But when it comes to international Chinese firms, we do not really know how similar or different they are compared to domestic Chinese firms. For the past year, I have been researching international Chinese enterprises and their organisational dynamics, trying to understand questions like those posed above. This is an important topic. While many Chinese say there are only three international Chinese enterprises—Haier, Huawei, and Lenovo—reality indicates otherwise. In fact, there are approximately 8,000 Chinese enterprises operating internationally in 164 countries. About 43 percent of employees are non-Chinese. It is not an exaggeration to say that in the future, working in a Chinese-owned or Chinese-invested firm could be a reality for a large proportion of the global white-collar population.

---

→ TASK TO COMPLETE: List every company the passage on international Chinese firms names.

→ RAW DATA:
---

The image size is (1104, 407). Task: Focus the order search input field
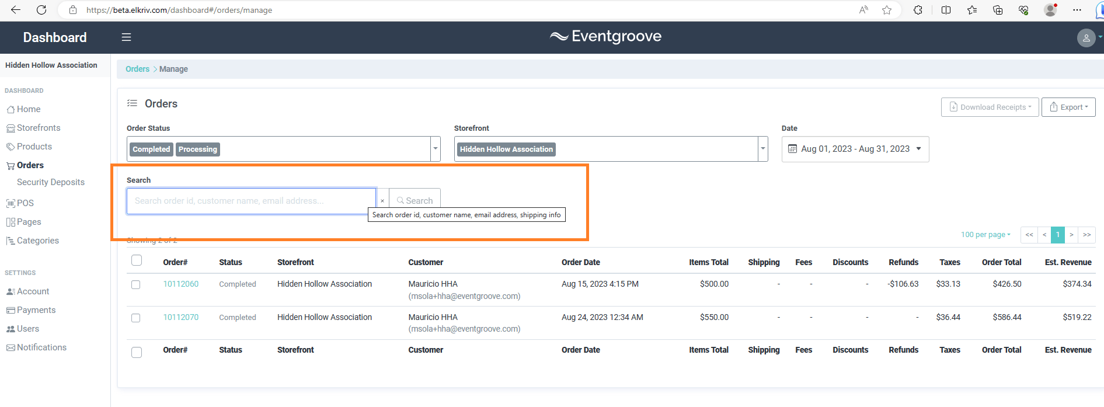coord(251,201)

---

→ WRITTEN SOLUTION: Haier, Huawei, Lenovo